There is no pain. This is more than a mantra. It's a shield. It's shelter from the rain. Exhaustion, depression, stress, doubt, complacency, a pointless line of obstacles waiting to be pushed over like dominos. It starts as a chore, a task even bringing fear in some, and becomes as easy as breathing and almost as neccesarry. It will never betray you, never abandon you, and most importantly it's one of the only things in life that will give you exactly what you put into it. Start now. Don't look back. Don't ever stop. No Fucking Excuses.

Thursday, May 31, 2012

Here I Stand

Here I stand two years later, in easily the worst physical shape of my life. Fortunately unemployment didn't last forever and ironically I've ended up in the same job I had at the beginning of my fitness odyssey. However, fatigue, bouts of depression, and physical pain have weathered me into a mere shell of my former self.
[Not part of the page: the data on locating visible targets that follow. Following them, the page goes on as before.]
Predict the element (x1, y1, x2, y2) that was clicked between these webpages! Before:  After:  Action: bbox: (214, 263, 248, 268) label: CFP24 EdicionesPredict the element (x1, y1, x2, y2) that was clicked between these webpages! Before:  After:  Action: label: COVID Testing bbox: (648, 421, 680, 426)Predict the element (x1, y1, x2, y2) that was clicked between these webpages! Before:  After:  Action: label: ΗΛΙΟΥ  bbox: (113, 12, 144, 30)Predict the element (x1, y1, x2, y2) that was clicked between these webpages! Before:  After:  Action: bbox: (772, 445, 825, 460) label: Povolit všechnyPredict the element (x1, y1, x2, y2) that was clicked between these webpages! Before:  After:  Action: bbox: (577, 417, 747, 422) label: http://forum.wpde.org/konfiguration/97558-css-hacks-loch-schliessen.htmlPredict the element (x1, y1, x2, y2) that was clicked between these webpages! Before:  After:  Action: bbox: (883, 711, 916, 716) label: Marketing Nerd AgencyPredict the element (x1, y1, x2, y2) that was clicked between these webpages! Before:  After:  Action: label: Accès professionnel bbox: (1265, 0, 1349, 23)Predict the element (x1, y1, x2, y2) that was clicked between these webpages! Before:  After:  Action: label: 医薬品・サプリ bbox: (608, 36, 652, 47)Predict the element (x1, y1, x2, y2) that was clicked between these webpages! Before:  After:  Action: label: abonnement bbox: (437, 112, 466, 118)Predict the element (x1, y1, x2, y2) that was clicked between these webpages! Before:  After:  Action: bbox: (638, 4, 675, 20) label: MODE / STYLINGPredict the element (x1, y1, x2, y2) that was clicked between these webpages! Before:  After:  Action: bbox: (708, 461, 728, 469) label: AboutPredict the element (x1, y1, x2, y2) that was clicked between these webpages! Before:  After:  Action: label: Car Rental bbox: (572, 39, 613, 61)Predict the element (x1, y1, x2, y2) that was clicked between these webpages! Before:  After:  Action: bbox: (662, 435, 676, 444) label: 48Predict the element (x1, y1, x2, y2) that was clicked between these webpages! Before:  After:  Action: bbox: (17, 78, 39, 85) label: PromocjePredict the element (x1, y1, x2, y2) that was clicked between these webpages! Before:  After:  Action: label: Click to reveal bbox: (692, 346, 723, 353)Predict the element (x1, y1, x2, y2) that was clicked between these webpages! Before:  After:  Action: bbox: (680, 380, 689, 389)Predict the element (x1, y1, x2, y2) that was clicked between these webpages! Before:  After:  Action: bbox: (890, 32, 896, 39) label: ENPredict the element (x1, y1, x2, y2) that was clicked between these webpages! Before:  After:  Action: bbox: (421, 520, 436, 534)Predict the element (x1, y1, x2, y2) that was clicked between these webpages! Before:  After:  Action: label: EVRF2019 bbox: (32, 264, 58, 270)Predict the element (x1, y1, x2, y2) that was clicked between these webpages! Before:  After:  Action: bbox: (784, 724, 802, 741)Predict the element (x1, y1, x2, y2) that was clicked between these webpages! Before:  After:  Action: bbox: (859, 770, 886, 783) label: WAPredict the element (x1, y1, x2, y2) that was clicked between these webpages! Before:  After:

The old workout crew is long gone along with a large part of my youthful enthusiam, but recently I've discovered a dim yet clearly visible light at the end of the proverbial tunnel. Though very faint, the nagging voice of motivation has returned. A desire for change has begun to cut it's way into my until- very- recently nihilistic thought-stream. The aching in my back remains and my love affair with weightlifting has most likely ended for this life, but plenty of people have come back from worse. Over the past several weeks I've logged a few thousand pushups and have cut a tremendous amount of calories.  Back pain won't prevent me from maintaining a healthy diet and keeping up a steady regimen of cardio and calisthenics. I feel the dormant beast of addiction waking from it's hibernation. I will take my body back.

Wednesday, May 4, 2011

Two Years Ago.

Two years ago, I was as solid as a rock. Pulling off a minimum of a thousand pushups and six days of heavy weight lifting a week, I felt unstoppable. I'd begun my fitness oddyssey a few years prior, going from zero physical activity to a perfect combination of cardio, resistance activities, and healthy eating that resulted in the kind of physique and energy level that I never could've imagined. I never slowed down. I never got tired. Everyday I hungered for more. New challenges, new methods, more weight, I was an addict and the high just got better and better. I was 26 and in great shape. I only had one problem; I was making no money. I soon left the comfort zone of my enjoyable yet not so lucrative job, to accept higher paying work an hour's drive away. The long hours and road-time soon began affecting my workouts. Six workouts a week became five. Five became 4. Four became 3 and so on until all that remained of my motivation was a nagging voice in my head. My eating habits tanked. I was so exhausted, that on my rare days off, the gym was the last thing on my mind. I had alot going against me, but deep inside I knew that I'd be back in the swing of things before very long. However, I'd soon experience a major setback in the form of an on the job injury. One afternoon while lifting a piece of heavy cable, I'd snatched too suddenly and felt an excruciating pull in my lower back. Like any other hard headed genius, I ignored the pain. Life went on. I worked and laughed and loved letting the injury and my fitness take a back seat. Soon I'd be unemployed, unmotivated, and nearly 40 pounds overweight.